# Portfolio Optimization

Portfolio Optimization is used for risk-averse investors to construct portfolios to optimize or maximize expected return based on a given level of market risk, emphasizing that risk is an inherent part of higher reward

This notebook:
1. Runs an example Monte Carlo Simulation for an optimal portfolio with resulting returns 
2. Creates an Efficient Frontier which is used to identify a set of optimal portfolios that offers the highest expected return for a defined level of risk or the lowest risk for a given level of expected return

## Monte Carlo Simulation for Optimization Search


Monte Carlo simulations are used by analyst to determine the expected value and optimal distribution of a portfolio. 

In [None]:
from io import BytesIO

import numpy as np
import pandas as pd
import hvplot.pandas  # noqa
import panel as pn

In [None]:
stocks = pd.read_csv('./data/stocks.csv', index_col='Date', parse_dates=True)

In [None]:
stocks.head()

In [None]:
mean_daily_ret = stocks.pct_change(1).mean()
mean_daily_ret

In [None]:
stocks.pct_change(1).corr()

# Simulating Thousands of Possible Allocations

In [None]:
stocks.head()

In [None]:
stock_normed = stocks/stocks.iloc[0]
timeseries = stock_normed.hvplot()
timeseries

In [None]:
stock_daily_ret = stocks.pct_change(1)
stock_daily_ret.head()

## Log Returns vs Arithmetic Returns

We will now switch over to using log returns instead of arithmetic returns, for many of our use cases they are almost the same,but most technical analyses require detrending/normalizing the time series and using log returns is a nice way to do that.
Log returns are convenient to work with in many of the algorithms we will encounter.
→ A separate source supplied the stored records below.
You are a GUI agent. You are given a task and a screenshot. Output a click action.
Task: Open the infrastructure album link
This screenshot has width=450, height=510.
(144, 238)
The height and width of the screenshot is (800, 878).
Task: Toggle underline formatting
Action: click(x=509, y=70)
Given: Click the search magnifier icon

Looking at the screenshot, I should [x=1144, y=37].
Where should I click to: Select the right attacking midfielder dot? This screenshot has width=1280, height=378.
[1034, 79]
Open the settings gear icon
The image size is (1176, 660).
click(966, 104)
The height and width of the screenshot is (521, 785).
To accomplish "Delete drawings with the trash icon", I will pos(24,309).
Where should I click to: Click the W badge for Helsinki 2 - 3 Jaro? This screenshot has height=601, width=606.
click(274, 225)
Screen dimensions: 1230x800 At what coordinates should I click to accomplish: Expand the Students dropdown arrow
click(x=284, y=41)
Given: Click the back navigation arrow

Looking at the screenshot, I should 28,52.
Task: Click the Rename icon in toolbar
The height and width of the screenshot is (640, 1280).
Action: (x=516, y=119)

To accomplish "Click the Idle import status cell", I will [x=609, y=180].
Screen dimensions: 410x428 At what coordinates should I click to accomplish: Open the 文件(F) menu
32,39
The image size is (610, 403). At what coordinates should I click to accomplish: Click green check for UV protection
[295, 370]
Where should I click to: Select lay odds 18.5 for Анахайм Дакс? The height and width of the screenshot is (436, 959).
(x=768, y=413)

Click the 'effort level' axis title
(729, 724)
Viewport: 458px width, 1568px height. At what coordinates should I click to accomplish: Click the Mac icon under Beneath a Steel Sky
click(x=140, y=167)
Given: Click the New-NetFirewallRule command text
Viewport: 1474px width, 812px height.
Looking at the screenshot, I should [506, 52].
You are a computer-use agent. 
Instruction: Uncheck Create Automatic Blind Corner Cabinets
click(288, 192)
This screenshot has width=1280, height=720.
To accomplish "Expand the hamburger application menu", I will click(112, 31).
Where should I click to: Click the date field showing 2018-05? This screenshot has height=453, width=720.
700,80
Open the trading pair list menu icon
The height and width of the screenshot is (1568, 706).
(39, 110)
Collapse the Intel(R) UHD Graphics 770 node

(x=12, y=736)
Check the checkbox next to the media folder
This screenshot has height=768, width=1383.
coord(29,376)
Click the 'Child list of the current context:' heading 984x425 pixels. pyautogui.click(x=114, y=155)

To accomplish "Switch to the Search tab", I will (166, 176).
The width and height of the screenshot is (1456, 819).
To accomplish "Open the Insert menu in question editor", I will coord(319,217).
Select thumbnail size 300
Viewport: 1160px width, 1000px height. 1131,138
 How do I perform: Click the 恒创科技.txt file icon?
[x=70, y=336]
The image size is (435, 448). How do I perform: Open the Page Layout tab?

For a full analysis of why we use log returns, check [this great article](https://quantivity.wordpress.com/2011/02/21/why-log-returns/).


In [None]:
log_ret = np.log(stocks/stocks.shift(1))
log_ret.head()

In [None]:
log_ret_hists = log_ret.hvplot.hist(bins=100, subplots=True, width=400, group_label='Ticker', grid=True).cols(2)
log_ret_hists

In [None]:
log_ret.describe().transpose()

In [None]:
log_ret.mean() * 252

In [None]:
# Compute pairwise covariance of columns
log_ret.cov()

In [None]:
log_ret.cov()*252 # multiply by days

## Single Run for Some Random Allocation

In [None]:
# Set seed (optional)
np.random.seed(101)

# Stock Columns
print('Stocks')
print(stocks.columns)
print('\n')

# Create Random Weights
print('Creating Random Weights')
weights = np.array(np.random.random(4))
print(weights)
print('\n')

# Rebalance Weights
print('Rebalance to sum to 1.0')
weights = weights / np.sum(weights)
print(weights)
print('\n')

# Expected Return
print('Expected Portfolio Return')
exp_ret = np.sum(log_ret.mean() * weights) *252
print(exp_ret)
print('\n')

# Expected Variance
print('Expected Volatility')
exp_vol = np.sqrt(np.dot(weights.T, np.dot(log_ret.cov() * 252, weights)))
print(exp_vol)
print('\n')

# Sharpe Ratio
SR = exp_ret/exp_vol
print('Sharpe Ratio')
print(SR)


Great! Now we can just run this many times over!

In [None]:
num_ports = 15000

all_weights = np.zeros((num_ports,len(stocks.columns)))
ret_arr = np.zeros(num_ports)
vol_arr = np.zeros(num_ports)
sharpe_arr = np.zeros(num_ports)

for ind in range(num_ports):

    # Create Random Weights
    weights = np.array(np.random.random(4))

    # Rebalance Weights
    weights = weights / np.sum(weights)
    
    # Save Weights
    all_weights[ind,:] = weights

    # Expected Return
    ret_arr[ind] = np.sum((log_ret.mean() * weights) *252)

    # Expected Variance
    vol_arr[ind] = np.sqrt(np.dot(weights.T, np.dot(log_ret.cov() * 252, weights)))

    # Sharpe Ratio
    sharpe_arr[ind] = ret_arr[ind]/vol_arr[ind]

In [None]:
sharpe_arr.max()

In [None]:
sharpe_arr.argmax()

In [None]:
all_weights[1419,:]

In [None]:
max_sr_ret = ret_arr[1419]
max_sr_vol = vol_arr[1419]

## Plotting the data

In [None]:
import holoviews as hv

In [None]:
scatter = hv.Scatter((vol_arr, ret_arr, sharpe_arr), 'Volatility', ['Return', 'Sharpe Ratio'])
max_sharpe = hv.Scatter([(max_sr_vol,max_sr_ret)])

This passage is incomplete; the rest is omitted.